SIC SEMPRIS TYRANNIS
Sic Sempris Tyrannis -- Thus perish all tyrants! My first response at the news of Saddam's capture was to check out coverage in the English-version Aljazeera, which ran basically the same straight-forward account that is circulating through dozens (probably hundreds) of other newspapers. Far more interesting is an article entitled "Early Analysis". Of course, the Iraqi Governing Council has stated,"With the arrest of Saddam the financial resources feeding terrorists have been destroyed and his arrest will put an end to terrorist acts in Iraq." I put more stock in the analysis of Toby Dodge, analyst at Warwick University and International Institute for Strategic Studies, UK:"It's a huge coup and most Iraqis will be celebrating the capture of this tyrant.
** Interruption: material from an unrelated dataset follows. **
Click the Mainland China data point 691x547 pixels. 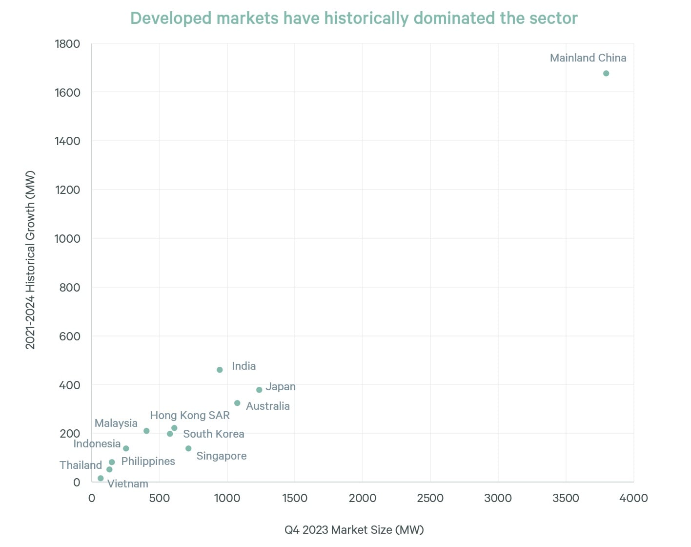[606, 73]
But it's not as clear-cut as that. The insurgency has grown well beyond Saddam's control or even influence. There are 15 to 30 groups that have no direct contact, financially or strategically, with Saddam Hussein. His capture gives the United States a window of opportunity. If they redouble their efforts and increase their troop commitment, they could contain or even roll back the insurgency. But the temptation of Bush, facing a re-election campaign, will be to call this victory and cut and run. That would be a disaster for Iraq, for the Middle East and for the strategic interests of the United States in the region and beyond."
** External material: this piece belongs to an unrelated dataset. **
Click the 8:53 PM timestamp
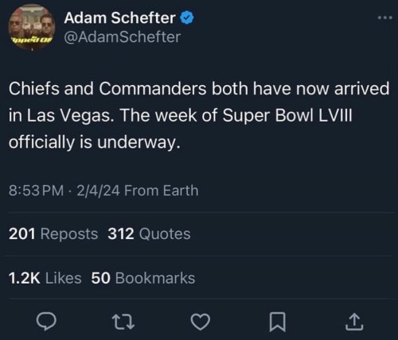The height and width of the screenshot is (340, 398). pos(36,191)
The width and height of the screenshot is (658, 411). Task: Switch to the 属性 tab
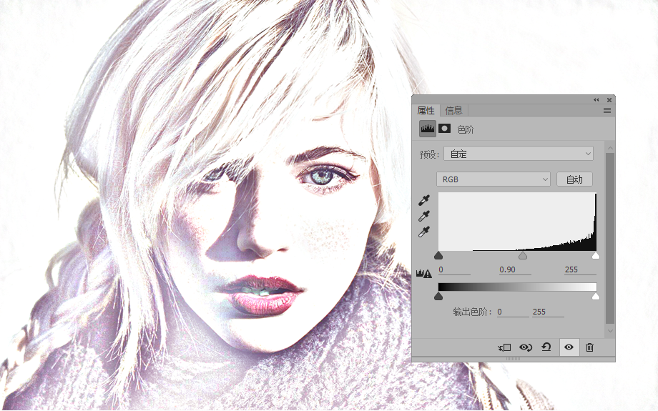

The Jerusalem Post reports"Iraqi governing council members described Saddam Hussein as 'unrepentant, defiant and sarcastic' about the Iraqi people at a news conference transmitted live on nearly all broadcast channels worldwide....Earlier, Chalabi told the Pentagon-funded Al-Iraqiya TV station, 'Saddam will stand a public trial so that the Iraqi people will know his crimes.' Chalabi is a leading member of the U.S.-appointed council who has close links to the U.S. administration of President George W. Bush." It seems clear that Saddam will be tried in Iraq by the US-dominated Governing Council (or, rather, its judicial creation -- the special tribunal established last week to try top members of the Saddam government for crimes against humanity.) But a question hangs as to whether there will be a"World trial" as well. The latter would be a risky venture for the US because that trial could not be easily controlled, especially if France, Germany or Russia were prominent players. article in JP may explain why there is a comparatively muted reaction from the Arab press at this point:"Many in the Arab world greeted news of Iraqi leader Saddam Hussein's capture with disbelief. Then, when it became official, emotions ranged from joy, to hunger for revenge against the tyrant, to sadness that an Arab leader - even Saddam - should come to such a tawdry end." It may take awhile for reactions to sink in and settle...tho' with the situation so fluid, reactions may have erupted before I post this entry. Certainly, the Palestinians know where they stand: Saddam's arrest is bad news for them.